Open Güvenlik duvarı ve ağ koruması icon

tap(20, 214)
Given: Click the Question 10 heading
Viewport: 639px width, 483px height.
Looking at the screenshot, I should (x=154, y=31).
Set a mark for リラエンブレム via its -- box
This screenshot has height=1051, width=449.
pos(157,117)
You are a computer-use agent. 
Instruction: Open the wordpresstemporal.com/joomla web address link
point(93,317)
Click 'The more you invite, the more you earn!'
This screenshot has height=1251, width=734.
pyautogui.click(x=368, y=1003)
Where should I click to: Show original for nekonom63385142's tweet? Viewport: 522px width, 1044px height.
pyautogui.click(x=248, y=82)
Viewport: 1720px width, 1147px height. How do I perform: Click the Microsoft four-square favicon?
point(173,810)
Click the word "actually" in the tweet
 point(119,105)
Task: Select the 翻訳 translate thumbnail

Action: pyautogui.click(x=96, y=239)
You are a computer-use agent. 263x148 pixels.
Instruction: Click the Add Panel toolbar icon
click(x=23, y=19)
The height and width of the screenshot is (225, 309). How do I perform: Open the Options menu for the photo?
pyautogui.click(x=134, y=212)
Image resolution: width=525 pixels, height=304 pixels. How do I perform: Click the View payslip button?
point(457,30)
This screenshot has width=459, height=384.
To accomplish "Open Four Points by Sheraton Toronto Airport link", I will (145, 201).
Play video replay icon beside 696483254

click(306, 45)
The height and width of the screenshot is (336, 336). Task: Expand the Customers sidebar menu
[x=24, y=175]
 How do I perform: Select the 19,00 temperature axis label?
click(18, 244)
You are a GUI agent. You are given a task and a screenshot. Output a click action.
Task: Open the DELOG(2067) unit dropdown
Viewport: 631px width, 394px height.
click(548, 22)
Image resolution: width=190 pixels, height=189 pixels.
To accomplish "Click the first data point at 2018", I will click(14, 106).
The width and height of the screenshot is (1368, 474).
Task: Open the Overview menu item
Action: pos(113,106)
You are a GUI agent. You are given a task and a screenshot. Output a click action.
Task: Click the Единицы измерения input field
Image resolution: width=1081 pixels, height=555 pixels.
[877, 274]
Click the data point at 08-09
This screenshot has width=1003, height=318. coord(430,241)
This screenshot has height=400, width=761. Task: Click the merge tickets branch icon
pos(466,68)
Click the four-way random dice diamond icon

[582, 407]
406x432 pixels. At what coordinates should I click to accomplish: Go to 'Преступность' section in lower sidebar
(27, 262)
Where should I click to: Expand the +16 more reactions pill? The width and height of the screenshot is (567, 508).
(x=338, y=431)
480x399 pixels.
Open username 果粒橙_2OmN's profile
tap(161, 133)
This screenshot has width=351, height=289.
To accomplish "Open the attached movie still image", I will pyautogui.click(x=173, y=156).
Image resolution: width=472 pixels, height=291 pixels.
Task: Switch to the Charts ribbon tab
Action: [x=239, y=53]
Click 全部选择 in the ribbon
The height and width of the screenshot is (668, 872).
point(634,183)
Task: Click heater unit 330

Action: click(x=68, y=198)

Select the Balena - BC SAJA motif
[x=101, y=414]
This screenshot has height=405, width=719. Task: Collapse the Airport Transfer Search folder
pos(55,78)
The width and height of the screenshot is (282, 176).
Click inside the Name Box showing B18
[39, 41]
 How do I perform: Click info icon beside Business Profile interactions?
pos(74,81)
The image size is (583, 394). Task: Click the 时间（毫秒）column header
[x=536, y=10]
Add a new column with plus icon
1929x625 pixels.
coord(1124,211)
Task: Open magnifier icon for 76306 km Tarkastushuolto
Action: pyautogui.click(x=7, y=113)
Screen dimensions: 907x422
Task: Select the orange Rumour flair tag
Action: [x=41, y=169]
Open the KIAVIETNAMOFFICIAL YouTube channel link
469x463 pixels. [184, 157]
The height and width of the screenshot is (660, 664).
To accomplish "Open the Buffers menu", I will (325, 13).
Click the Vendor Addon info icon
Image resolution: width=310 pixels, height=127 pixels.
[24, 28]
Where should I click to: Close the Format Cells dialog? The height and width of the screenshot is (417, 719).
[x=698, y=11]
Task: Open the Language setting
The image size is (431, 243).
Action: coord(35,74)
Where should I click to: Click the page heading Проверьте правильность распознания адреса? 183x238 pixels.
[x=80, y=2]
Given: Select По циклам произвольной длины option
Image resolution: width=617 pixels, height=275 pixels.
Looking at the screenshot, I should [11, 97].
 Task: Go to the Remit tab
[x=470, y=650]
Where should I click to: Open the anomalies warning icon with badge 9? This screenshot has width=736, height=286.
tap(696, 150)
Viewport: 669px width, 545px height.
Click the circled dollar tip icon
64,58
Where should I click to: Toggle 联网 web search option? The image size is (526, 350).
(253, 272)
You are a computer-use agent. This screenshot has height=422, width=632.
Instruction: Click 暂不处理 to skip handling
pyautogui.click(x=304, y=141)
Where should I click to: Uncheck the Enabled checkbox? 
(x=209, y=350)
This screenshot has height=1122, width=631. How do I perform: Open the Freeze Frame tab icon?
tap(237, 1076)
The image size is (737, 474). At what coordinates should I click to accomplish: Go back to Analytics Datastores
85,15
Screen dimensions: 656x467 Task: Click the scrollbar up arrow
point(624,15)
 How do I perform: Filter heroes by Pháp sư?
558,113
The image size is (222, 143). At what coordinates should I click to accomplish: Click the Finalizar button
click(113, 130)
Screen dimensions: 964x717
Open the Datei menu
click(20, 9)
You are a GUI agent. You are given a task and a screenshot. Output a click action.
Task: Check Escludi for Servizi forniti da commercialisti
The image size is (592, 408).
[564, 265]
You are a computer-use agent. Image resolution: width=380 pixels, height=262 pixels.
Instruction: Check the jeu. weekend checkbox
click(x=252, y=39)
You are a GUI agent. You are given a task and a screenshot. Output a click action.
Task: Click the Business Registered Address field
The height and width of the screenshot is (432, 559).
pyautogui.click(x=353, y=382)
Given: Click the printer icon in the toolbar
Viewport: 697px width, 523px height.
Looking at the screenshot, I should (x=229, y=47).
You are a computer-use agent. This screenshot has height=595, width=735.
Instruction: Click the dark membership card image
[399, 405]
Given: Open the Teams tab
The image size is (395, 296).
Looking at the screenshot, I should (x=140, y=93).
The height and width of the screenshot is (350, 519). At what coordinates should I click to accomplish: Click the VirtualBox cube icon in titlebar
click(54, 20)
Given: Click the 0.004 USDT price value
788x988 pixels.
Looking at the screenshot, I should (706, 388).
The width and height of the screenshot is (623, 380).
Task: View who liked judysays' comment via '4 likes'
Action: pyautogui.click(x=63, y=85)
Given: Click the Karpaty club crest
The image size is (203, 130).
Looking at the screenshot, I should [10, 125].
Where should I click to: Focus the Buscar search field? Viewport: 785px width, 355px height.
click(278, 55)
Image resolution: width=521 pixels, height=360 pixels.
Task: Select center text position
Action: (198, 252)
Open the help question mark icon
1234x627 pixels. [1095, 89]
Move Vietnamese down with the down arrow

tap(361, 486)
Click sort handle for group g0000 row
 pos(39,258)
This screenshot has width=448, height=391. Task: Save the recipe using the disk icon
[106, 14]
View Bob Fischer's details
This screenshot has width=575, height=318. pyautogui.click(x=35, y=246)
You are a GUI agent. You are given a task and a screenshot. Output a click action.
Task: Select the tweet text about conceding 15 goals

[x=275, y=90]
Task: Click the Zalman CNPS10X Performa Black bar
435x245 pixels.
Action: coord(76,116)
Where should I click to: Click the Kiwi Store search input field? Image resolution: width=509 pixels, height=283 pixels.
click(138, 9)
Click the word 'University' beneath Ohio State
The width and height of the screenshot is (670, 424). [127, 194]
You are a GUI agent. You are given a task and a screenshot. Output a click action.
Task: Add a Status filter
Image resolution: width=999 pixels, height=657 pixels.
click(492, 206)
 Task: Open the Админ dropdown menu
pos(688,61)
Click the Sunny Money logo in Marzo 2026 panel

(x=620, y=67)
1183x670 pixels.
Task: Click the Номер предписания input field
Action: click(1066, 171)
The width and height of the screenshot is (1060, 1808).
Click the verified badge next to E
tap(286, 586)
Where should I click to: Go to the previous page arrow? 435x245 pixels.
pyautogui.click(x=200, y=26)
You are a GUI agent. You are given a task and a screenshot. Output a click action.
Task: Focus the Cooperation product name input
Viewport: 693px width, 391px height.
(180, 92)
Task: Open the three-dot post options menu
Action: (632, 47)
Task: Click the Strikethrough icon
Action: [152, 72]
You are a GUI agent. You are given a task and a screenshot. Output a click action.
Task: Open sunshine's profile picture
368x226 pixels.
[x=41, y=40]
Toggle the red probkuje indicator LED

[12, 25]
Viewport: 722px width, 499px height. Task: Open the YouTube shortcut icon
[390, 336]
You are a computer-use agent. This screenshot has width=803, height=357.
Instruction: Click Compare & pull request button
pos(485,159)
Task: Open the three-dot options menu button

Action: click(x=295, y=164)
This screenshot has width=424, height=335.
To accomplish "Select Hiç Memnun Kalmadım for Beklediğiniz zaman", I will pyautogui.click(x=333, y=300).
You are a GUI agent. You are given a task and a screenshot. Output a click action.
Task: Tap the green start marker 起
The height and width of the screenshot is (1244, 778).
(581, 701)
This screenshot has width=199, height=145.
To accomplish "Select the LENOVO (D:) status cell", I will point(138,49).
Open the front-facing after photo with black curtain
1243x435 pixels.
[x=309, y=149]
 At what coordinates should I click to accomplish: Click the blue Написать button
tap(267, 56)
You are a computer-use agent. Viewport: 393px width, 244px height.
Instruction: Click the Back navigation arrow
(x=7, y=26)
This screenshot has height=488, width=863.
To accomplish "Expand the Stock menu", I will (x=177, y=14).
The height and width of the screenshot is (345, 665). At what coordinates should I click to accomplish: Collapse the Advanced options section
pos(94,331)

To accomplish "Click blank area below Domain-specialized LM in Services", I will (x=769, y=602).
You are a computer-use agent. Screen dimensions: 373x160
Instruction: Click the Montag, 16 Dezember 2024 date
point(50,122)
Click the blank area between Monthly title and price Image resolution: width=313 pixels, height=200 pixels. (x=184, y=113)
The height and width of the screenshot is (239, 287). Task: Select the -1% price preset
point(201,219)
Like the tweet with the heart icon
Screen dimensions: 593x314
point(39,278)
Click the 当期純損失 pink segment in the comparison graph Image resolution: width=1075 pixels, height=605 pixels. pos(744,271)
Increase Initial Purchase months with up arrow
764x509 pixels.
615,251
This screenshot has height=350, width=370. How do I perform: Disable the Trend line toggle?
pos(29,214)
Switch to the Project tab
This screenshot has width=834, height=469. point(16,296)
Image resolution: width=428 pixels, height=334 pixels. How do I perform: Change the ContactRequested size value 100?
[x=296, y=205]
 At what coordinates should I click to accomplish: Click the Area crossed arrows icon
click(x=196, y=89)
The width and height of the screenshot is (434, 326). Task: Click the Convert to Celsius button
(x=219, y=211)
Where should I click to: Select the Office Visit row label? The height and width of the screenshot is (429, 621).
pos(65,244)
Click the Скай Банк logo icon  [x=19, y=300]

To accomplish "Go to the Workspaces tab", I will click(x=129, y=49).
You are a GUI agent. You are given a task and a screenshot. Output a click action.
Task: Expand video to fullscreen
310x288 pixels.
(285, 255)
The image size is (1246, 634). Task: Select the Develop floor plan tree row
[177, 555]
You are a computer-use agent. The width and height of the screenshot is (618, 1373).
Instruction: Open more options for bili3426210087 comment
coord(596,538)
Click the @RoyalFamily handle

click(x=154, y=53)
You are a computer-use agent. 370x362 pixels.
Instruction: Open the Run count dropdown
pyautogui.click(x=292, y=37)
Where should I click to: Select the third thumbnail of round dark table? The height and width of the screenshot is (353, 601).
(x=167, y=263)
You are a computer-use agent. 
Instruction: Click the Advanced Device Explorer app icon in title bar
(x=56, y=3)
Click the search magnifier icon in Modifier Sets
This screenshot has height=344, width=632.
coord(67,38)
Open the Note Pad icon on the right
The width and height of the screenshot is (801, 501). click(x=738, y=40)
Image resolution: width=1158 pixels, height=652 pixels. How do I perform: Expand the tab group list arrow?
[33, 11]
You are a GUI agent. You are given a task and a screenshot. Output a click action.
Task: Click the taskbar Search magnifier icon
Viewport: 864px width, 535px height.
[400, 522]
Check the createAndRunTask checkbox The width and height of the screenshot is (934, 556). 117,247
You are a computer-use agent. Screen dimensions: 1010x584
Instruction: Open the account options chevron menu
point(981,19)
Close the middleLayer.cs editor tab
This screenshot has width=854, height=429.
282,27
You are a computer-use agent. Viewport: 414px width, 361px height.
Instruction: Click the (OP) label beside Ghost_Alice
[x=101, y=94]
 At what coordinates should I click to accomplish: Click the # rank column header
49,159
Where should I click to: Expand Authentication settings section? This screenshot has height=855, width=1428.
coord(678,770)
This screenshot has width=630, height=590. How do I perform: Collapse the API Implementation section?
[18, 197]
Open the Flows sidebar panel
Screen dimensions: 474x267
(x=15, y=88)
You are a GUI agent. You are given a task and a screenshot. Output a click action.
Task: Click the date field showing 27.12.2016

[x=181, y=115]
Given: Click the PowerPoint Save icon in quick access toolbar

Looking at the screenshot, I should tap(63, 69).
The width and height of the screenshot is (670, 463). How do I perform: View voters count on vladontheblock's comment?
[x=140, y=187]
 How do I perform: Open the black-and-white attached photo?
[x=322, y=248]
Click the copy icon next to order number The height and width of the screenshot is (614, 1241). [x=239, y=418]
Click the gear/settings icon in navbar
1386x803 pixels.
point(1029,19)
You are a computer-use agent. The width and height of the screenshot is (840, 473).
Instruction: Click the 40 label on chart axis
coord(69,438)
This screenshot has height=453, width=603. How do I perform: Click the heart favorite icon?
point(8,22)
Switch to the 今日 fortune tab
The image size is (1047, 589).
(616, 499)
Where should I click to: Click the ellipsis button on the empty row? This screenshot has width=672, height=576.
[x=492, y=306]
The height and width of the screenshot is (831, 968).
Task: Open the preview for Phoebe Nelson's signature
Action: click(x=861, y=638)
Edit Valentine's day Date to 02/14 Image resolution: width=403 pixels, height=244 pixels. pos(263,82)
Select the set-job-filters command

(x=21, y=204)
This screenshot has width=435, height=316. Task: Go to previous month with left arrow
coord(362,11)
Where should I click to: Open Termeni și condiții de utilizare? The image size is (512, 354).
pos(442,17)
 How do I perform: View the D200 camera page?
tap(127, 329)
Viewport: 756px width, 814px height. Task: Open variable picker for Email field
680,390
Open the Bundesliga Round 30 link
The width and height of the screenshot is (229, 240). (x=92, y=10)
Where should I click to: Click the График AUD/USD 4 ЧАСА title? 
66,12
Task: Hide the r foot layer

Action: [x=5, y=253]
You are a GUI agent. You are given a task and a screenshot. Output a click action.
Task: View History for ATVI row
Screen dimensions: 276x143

■ ■ ■

Problem description>
Which lines of the data include the string "blank"? Copy each of them.

Result for this exercise>
To accomplish "Click blank area below Domain-specialized LM in Services", I will (x=769, y=602).
Click the blank area between Monthly title and price Image resolution: width=313 pixels, height=200 pixels. (x=184, y=113)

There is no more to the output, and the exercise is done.